SMALL TOWN FOOD FESTIVALS: Many Colorado communities have summer festivals dedicated to the crops that have been increasing the profile of the state’s farm-to-table restaurants. Paonia Cherry Days piles the festivities high with a 5k run, “Cherry Days’ Got Talent” contest coal-shoveling and wood-splitting contents, July Fourth parade and much more. The corn from Olathe is often described as melt-in-your-mouth tender and the Olathe Sweet Corn Festival celebrates just that. A slathering of butter would only compromise what Colorado’s sun and soil have already perfected. Find out what makes people speak so rapturously about it at the festival’s sweet-corn-eating contest. The Telluride Mushroom Festival is scheduled for a time when mushroom growth is at its peak, hundreds of mycophiles descend on Telluride to soak up technical mushroom science, embark on mushroom-hunting excursions, taste the fruits of the hunt at a cook-off and more. Greeley’s annual Potato Day celebration goes beyond feasting on the versatile spud with living history activities like blacksmithing and adobe brick making, swing dancers, live music and appearances by the Potato King and Queen. The Pueblo Chile and Frijoles Festival is a great chance to taste of pride of Pueblo: a special, intensely flavorful variety of green chile. Served smoking on a stick, chopped and tucked into a quesadilla or sprinkled in salsa, it’s the star of this show.
FIELD DINING: Farmers are teaming-up with local chefs to serve seasonal menus in the farm itself, which also provides a truly memorial and atmospheric setting. Meadow Lark Farm rotate locations throughout Boulder County all summer-long using each host farm to serve up ingredients at the evening’s dinner table. A Grazing Life brings local farmers together with live entertainment for a unique field-dining experience in Black Forest. There are Sunday brunches, and family tour picnic days as well as sell-out dinner series from spring to fall.

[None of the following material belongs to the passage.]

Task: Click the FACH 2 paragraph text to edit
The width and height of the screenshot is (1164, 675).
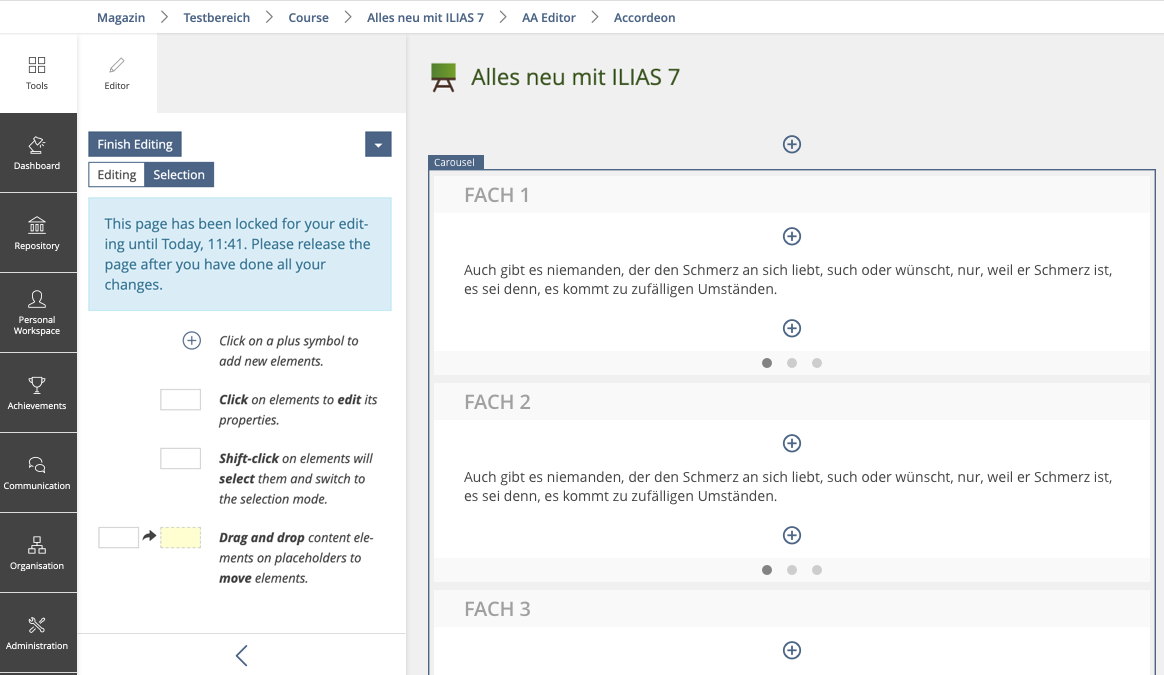Action: pyautogui.click(x=788, y=487)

James Ranch in Durango opens the barn doors every Thursday during the summer to host Band and Burger night, using ingredients sourced from the ranch. Picnic blankets are recommended, guests can sit back and enjoy local music while taking in view of the 400-acre ranch.
DRINK AT THE FARM: It’s not hard to find a good local libation across Colorado, with more craft brewers and distillers connecting with in-state farmers for their ingredients. Or, it’s the farmers themselves doing the brewing or winemaking. Big B’s Delicious Orchards have become leaders of Colorado’s Western Slopes cider industry and the farm features a tasting room. Jack Rabbit Hill Farm is a 70-acre certified organic farm in the North Fork Valley which produces a full range of wines, craft spirits—including the award-winning CapRock gin, plus single orchard ciders and perries. Marble Distilling Company offer guided tours (via helicopter!) to meet the third generation of Nieslanik ranchers who grow white wheat, rye and triticale (a naturally-occurring wheat-rye hybrid) for Marble’s spirits. Whiskey Sisters Supply of Burlington, a farm founded in 1912 as a homestead, is now overseen by the next generation of the family which is working directly to supply heritage grains to Colorado’s craft beverage industry, including Laws Whisky and Leopold Bros.